Visionen für eine moderne Stadt
Abgeleitet von der Regnose aus einer postfossilen, zirkulären, sozial gerechteren Zukunft entwickeln sich Wohngebiete zu Nachbarschaften, Fabrikareale zu Orten des Aufenthalts und des gemeinsamen Arbeitens an zukunftsfähigen Produkten, Stadtzentren zu durchmischten Quartieren und die Landwirtschaft zu einem biodiversen Park. S-Bahn-Halte werden zu verdichteten Stadtbausteinen, an denen Menschen wohnen, arbeiten und sich in ihrer Freizeit treffen. Dabei geht es also immer um Umbau und Neuinterpretation, Weiterentwicklung von Geschichte und Weiterverwendung von Material. Da dieser Prozess keinen definierten Endpunkt hat, sondern der Anfang einer wertschätzenden Weiterschreibung ist, relativiert sich der Erfolgsanspruch für das Ausstellungsjahr 2027. Wir zeigen dann stolz, wie weit wir gekommen sind und laden die Welt ein, mit uns über die nächsten Schritte zu diskutieren. Wir sind zuversichtlich, dass wir diese Diskussion in Häusern der IBA’27 führen können. Häuser, die möglichst viele Aspekte einer kommenden Baukunst zeigen, die nicht mehr den Anspruch hat, neu zu sein, sondern möglichst dauerhafter Raum, der auch mit seiner Schönheit Werte vermittelt.
Die fünf Themen und Räume der IBA’27
1. Die Produktive Stadt. Die industrielle Herstellung von Produkten als Kulturleistung erhalten, die räumliche Trennung der Funktionen überwinden und vorhandene Räume aufwerten. Regionale Nahrungsproduktion und kurze Wege zwischen Produktion und Konsum herstellen.

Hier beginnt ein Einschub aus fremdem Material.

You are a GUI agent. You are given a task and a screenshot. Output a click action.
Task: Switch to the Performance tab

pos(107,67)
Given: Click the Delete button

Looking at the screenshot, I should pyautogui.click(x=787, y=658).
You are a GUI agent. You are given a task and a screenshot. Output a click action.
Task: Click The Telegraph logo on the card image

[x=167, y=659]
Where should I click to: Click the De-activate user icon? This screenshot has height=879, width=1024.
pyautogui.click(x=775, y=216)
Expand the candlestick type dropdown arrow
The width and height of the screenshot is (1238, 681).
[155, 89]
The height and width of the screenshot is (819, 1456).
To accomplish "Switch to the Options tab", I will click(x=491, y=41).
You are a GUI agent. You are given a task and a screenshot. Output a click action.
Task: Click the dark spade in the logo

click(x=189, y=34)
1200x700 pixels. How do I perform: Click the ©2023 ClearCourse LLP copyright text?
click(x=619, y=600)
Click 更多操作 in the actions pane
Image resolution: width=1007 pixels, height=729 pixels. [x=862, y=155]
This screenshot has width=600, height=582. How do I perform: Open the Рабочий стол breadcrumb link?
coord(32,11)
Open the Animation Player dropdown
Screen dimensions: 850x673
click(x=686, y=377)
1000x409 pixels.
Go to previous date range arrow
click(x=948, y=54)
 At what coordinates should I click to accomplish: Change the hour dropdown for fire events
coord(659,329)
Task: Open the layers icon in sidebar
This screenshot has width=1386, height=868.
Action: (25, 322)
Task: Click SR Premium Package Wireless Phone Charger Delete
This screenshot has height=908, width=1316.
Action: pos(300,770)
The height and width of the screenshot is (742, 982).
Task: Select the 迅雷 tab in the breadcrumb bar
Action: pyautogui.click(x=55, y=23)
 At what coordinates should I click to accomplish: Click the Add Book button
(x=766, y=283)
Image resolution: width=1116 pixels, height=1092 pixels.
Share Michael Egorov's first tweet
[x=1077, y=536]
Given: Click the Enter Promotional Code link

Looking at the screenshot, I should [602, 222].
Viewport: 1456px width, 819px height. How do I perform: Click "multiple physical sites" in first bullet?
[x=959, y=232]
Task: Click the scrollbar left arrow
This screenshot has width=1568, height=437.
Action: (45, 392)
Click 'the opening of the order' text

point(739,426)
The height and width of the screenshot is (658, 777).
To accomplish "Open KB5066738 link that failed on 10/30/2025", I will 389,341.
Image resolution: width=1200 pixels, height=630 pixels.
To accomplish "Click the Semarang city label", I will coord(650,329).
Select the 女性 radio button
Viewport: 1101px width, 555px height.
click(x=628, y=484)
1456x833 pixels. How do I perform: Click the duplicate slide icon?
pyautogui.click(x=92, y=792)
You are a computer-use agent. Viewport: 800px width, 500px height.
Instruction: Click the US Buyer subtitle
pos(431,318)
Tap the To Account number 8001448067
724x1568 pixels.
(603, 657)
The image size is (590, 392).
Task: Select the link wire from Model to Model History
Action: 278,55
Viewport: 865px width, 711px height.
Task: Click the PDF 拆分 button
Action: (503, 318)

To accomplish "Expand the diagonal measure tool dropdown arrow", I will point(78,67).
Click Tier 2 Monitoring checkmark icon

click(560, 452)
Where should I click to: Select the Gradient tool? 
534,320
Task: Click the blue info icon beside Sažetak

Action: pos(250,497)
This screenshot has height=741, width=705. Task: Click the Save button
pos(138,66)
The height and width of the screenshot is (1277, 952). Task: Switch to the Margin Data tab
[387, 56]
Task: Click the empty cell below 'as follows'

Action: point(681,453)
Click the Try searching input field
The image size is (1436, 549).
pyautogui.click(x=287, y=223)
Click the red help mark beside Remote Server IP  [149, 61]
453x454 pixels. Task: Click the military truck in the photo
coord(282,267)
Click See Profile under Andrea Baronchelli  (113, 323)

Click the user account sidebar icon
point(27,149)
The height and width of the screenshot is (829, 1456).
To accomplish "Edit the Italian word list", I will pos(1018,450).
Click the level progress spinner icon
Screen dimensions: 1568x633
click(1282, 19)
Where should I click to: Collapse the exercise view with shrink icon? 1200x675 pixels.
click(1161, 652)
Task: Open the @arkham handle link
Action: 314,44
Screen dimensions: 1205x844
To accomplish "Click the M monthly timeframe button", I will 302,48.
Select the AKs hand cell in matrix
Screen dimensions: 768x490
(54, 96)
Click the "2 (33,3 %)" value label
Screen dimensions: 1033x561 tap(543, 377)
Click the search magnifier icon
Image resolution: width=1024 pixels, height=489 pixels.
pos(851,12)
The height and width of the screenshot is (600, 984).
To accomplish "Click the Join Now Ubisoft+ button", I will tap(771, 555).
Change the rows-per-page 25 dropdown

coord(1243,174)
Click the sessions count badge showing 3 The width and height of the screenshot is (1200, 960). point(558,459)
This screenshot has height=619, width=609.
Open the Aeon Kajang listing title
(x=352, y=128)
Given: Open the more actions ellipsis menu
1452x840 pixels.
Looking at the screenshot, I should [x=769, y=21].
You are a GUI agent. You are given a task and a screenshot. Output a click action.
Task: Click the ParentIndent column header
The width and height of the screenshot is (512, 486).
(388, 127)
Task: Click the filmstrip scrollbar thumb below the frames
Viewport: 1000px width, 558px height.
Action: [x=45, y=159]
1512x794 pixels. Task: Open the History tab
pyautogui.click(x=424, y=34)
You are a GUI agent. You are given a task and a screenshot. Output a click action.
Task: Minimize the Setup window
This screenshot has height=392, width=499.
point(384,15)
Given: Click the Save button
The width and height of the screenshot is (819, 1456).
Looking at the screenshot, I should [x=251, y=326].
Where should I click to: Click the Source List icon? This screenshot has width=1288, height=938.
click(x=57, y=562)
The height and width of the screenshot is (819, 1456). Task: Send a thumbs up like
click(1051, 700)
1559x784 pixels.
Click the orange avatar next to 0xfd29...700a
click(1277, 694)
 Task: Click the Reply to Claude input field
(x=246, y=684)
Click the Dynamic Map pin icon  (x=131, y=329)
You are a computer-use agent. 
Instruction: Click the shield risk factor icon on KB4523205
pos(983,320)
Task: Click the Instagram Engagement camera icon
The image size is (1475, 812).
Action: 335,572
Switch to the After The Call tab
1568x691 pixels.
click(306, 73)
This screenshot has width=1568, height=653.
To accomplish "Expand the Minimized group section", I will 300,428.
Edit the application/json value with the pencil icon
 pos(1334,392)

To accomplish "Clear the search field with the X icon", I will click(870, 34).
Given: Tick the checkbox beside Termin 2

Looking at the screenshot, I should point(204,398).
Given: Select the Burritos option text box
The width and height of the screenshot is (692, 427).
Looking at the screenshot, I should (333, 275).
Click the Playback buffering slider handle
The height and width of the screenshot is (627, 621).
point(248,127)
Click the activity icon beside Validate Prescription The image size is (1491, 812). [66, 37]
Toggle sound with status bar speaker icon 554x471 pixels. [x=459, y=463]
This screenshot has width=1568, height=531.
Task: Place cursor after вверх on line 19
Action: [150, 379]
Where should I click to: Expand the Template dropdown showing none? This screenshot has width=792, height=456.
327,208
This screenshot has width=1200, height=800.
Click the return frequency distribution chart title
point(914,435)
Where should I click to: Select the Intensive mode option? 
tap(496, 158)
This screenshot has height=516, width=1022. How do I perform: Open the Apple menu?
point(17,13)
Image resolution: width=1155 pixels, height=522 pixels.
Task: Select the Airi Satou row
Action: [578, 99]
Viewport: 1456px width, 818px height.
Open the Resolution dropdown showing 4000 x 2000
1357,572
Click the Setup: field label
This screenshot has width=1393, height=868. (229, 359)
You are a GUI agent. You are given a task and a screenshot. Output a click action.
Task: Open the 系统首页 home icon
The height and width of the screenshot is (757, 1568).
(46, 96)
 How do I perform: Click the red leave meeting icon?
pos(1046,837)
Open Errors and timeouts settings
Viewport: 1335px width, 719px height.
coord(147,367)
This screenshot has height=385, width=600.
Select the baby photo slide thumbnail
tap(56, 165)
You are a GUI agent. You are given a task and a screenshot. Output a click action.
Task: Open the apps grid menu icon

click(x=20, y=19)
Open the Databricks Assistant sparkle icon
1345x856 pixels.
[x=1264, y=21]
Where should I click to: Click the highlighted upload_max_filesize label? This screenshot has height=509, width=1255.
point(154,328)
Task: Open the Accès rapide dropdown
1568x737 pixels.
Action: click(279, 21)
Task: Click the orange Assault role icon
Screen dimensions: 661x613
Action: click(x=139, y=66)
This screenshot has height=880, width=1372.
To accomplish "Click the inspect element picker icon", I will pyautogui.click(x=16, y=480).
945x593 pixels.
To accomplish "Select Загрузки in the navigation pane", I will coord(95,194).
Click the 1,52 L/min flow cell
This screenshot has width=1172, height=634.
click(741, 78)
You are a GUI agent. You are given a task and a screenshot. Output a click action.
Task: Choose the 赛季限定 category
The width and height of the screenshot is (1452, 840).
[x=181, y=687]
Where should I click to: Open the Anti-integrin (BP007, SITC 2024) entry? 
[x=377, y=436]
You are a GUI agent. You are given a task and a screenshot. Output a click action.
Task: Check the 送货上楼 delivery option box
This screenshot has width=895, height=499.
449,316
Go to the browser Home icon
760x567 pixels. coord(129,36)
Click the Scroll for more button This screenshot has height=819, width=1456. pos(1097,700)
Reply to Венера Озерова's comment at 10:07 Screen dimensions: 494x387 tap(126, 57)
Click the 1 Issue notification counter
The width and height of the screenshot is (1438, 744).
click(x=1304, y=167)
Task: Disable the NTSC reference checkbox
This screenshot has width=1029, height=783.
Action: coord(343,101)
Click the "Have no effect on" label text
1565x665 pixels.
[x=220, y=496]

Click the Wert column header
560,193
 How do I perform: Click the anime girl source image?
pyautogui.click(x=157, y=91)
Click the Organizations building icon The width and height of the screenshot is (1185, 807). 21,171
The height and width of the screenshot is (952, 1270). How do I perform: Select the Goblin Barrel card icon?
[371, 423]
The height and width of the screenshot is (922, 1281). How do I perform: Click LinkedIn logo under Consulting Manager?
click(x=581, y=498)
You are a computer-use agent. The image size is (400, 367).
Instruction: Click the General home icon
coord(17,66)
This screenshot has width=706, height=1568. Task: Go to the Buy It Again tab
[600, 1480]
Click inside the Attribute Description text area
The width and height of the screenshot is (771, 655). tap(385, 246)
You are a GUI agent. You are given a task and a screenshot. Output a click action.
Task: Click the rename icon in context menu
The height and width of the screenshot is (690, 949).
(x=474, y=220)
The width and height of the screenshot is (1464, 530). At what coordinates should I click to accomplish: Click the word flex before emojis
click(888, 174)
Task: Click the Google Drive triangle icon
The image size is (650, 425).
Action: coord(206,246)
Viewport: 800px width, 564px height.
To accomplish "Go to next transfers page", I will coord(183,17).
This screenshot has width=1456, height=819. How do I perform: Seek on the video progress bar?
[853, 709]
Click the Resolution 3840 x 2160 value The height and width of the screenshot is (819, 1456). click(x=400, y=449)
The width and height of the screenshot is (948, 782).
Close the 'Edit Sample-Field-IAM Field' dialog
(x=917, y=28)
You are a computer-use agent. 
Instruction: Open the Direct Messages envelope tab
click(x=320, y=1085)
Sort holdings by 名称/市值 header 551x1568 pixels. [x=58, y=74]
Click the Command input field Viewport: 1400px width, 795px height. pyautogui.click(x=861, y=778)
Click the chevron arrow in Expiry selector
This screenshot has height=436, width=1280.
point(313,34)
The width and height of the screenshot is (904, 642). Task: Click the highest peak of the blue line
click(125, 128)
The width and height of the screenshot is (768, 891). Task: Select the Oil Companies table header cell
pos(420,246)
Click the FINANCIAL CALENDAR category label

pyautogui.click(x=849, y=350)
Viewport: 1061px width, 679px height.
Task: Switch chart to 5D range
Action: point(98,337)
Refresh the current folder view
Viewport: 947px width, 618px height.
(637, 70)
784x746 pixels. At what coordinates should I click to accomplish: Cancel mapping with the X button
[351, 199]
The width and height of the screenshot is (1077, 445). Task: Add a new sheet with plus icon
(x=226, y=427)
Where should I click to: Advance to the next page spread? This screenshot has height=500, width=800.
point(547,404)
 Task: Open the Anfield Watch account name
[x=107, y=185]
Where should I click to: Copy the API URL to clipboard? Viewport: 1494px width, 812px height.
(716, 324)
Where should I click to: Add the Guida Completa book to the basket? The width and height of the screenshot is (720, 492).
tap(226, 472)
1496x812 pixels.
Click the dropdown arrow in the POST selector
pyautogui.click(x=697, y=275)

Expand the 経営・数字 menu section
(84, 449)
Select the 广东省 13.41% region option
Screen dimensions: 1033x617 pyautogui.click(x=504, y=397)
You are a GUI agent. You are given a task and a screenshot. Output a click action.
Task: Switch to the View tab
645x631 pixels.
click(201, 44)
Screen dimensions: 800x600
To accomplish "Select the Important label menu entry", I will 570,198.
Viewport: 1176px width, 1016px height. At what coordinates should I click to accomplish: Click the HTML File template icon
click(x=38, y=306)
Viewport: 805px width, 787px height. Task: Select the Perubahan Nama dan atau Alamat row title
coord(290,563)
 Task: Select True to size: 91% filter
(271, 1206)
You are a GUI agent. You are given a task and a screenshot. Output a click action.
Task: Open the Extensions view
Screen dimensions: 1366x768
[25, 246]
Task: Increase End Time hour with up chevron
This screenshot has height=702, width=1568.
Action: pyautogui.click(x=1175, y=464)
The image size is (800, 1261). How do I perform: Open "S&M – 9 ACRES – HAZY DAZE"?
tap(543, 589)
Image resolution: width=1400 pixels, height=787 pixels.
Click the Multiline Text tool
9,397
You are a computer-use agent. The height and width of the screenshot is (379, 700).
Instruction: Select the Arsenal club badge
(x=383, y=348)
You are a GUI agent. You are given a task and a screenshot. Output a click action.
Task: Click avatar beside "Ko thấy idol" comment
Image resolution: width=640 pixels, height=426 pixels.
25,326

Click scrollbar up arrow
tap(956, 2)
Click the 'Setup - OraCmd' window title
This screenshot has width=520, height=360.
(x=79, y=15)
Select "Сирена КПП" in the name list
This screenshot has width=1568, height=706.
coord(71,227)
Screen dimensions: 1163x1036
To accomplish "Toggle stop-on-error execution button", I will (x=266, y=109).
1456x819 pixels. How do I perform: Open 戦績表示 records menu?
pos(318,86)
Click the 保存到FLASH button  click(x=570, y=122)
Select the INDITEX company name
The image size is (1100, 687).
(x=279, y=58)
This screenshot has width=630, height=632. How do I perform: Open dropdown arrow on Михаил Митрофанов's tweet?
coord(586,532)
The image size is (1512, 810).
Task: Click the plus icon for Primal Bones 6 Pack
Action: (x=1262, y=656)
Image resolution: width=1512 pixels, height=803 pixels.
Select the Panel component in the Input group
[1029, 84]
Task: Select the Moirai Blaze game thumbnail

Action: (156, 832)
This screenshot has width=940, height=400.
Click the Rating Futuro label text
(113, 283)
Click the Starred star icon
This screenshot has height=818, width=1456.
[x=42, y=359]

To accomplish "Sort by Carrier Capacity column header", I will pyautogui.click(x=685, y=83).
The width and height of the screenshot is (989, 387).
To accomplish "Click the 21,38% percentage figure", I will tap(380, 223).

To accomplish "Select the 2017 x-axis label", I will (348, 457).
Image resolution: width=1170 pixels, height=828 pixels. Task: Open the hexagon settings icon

2. Die Zukunft der Zentren. Die Stadtmitten und Nebenzentren als funktional dichte Räume der Gemeinschaftlichkeit, der Bildung, der Kultur und des Austauschs wiedererfinden und sie von der Abhängigkeit des Konsums und des Einzelhandels befreien.
3. Orte der Bewegung und Begegnung. Entwicklung der technischen Umsteigeknoten des öffentlichen Verkehrs zu dichten und attraktiven Orten mit vielfältigen Angeboten für alltägliche Bedürfnisse (Co-Working-Spaces, Wohnen, Freizeit, Kultur, Kinderbetreuung).
4. Das Erbe der Moderne. Die schematischen Paradigmen der Moderne überwinden und dazu ihren sozialen und technologischen Optimismus nutzen. Das bauliche Erbe der Moderne erhalten, als Material weiternutzen und neuinterpretieren.
5. Der Neckar als Lebensraum. Der Fluss und seine Nebengewässer als verbindendes landschaftsräumliches Netz qualifizieren, die Zugänglichkeit verbessern und biologische Qualität wiederherstellen.